Problem details: Reproduce the records exactly through the line with "Given: Click the WorldWideSales query icon".
*** Opening of Available records ***
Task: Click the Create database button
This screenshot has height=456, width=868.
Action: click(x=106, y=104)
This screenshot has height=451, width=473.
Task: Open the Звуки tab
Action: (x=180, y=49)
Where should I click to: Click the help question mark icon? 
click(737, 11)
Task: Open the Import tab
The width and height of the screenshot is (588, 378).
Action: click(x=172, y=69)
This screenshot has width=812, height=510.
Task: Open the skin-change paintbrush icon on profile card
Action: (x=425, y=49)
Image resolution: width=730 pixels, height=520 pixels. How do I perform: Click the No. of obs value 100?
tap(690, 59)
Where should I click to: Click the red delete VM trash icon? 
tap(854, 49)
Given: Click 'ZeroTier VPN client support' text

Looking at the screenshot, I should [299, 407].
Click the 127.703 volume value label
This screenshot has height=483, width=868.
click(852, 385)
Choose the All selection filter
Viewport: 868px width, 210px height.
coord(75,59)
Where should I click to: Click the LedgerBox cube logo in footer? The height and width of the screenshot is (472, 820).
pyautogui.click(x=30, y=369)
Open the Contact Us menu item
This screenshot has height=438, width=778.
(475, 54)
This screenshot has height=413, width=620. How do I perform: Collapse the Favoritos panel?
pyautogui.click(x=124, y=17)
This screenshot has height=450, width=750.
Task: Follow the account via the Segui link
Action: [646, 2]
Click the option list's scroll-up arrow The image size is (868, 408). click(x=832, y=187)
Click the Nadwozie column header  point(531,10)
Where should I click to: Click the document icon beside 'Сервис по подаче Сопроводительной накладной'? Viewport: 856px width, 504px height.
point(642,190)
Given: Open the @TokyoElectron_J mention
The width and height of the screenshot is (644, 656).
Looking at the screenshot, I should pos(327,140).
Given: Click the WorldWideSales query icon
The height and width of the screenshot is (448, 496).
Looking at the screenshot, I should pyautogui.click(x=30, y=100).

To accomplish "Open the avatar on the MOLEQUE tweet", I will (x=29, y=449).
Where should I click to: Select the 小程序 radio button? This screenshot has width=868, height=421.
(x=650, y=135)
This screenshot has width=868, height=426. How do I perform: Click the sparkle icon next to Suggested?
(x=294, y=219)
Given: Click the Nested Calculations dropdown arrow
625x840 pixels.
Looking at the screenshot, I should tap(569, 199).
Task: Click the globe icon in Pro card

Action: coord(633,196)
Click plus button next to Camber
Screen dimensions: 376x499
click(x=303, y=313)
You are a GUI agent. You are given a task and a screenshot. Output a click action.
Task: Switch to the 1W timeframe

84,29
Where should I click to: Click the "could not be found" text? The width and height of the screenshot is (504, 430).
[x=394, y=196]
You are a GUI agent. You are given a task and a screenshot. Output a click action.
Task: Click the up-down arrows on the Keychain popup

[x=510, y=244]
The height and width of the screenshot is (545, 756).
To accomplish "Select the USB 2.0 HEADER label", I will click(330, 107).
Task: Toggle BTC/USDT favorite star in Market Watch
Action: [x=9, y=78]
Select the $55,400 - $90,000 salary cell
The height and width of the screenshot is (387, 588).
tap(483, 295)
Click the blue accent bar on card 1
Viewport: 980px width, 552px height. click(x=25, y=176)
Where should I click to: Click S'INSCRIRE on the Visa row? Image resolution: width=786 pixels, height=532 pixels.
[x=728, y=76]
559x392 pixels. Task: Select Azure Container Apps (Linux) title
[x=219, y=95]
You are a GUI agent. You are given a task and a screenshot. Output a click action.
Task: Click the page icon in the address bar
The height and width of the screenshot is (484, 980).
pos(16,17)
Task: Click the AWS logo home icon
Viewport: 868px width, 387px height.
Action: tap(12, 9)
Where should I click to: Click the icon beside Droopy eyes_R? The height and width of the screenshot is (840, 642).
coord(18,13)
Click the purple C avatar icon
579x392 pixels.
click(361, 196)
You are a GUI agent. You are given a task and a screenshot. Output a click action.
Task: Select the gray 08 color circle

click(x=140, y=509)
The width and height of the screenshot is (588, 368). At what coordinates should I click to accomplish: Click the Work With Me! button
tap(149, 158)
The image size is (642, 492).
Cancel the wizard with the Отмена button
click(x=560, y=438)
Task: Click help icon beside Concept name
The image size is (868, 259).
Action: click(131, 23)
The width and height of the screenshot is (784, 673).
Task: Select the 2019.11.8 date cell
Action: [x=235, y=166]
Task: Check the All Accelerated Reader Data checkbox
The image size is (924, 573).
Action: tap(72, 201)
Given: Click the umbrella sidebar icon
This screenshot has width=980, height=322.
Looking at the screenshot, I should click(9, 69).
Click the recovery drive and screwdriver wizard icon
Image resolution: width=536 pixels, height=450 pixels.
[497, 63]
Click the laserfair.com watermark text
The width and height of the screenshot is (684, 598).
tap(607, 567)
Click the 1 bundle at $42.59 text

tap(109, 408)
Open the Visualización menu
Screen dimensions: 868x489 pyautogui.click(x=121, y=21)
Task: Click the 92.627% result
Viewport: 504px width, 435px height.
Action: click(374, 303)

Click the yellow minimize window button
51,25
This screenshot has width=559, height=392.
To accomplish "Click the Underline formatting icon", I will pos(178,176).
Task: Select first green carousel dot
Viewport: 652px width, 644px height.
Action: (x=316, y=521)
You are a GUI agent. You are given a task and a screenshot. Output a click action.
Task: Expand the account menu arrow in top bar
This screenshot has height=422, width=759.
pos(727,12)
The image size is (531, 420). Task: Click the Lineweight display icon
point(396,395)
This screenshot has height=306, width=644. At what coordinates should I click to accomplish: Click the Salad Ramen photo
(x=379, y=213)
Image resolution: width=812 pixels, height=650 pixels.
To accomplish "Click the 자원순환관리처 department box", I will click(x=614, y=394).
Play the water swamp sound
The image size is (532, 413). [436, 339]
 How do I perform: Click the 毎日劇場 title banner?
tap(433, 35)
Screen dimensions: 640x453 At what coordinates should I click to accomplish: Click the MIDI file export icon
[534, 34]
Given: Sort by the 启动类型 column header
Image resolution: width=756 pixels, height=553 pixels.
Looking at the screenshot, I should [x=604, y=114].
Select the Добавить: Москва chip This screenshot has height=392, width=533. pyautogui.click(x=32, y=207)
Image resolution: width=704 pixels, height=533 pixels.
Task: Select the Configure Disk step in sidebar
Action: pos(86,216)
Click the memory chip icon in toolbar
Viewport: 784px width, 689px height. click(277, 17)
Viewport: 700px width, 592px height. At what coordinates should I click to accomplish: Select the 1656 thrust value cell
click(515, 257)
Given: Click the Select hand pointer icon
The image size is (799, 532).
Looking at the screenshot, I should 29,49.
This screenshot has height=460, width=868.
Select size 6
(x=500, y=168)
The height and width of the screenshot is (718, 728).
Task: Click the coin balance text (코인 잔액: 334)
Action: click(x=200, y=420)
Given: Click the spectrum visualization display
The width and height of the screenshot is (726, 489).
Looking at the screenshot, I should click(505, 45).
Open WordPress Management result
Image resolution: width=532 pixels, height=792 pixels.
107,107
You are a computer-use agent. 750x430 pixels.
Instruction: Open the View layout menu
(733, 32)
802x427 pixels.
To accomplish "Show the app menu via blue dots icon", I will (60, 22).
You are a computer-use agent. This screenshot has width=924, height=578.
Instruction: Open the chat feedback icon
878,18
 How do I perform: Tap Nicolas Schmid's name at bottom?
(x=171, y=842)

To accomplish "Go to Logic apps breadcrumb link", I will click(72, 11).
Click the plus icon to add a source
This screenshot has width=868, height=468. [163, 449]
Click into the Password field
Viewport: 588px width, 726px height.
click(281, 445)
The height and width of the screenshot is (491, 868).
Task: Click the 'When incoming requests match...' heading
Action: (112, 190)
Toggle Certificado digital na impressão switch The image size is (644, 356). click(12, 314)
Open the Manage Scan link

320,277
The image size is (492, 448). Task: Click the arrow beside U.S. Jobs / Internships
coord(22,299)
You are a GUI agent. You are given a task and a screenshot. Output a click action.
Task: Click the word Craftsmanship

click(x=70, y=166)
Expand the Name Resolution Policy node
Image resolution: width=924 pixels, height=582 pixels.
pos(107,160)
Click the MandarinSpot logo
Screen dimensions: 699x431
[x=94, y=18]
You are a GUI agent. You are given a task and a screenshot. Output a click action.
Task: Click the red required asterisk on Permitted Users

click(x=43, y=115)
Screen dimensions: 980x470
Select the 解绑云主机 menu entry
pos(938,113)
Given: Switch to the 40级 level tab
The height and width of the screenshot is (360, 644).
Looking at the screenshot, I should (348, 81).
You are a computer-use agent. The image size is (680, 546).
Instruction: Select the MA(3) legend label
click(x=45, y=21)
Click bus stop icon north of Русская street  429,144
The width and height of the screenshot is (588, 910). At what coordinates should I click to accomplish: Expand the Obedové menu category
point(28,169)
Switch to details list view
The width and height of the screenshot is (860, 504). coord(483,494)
*** Close of Available records ***
Answer section:
Task: Click the Create database button
This screenshot has height=456, width=868.
Action: click(x=106, y=104)
This screenshot has height=451, width=473.
Task: Open the Звуки tab
Action: (x=180, y=49)
Where should I click to: Click the help question mark icon? 
click(737, 11)
Task: Open the Import tab
The width and height of the screenshot is (588, 378).
Action: click(x=172, y=69)
This screenshot has width=812, height=510.
Task: Open the skin-change paintbrush icon on profile card
Action: (x=425, y=49)
Image resolution: width=730 pixels, height=520 pixels. How do I perform: Click the No. of obs value 100?
tap(690, 59)
Where should I click to: Click the red delete VM trash icon? 
tap(854, 49)
Given: Click 'ZeroTier VPN client support' text

Looking at the screenshot, I should [299, 407].
Click the 127.703 volume value label
This screenshot has height=483, width=868.
click(852, 385)
Choose the All selection filter
Viewport: 868px width, 210px height.
coord(75,59)
Where should I click to: Click the LedgerBox cube logo in footer? The height and width of the screenshot is (472, 820).
pyautogui.click(x=30, y=369)
Open the Contact Us menu item
This screenshot has height=438, width=778.
(475, 54)
This screenshot has height=413, width=620. How do I perform: Collapse the Favoritos panel?
pyautogui.click(x=124, y=17)
This screenshot has height=450, width=750.
Task: Follow the account via the Segui link
Action: [646, 2]
Click the option list's scroll-up arrow The image size is (868, 408). click(x=832, y=187)
Click the Nadwozie column header  point(531,10)
Where should I click to: Click the document icon beside 'Сервис по подаче Сопроводительной накладной'? Viewport: 856px width, 504px height.
point(642,190)
Given: Open the @TokyoElectron_J mention
The width and height of the screenshot is (644, 656).
Looking at the screenshot, I should pos(327,140).
Given: Click the WorldWideSales query icon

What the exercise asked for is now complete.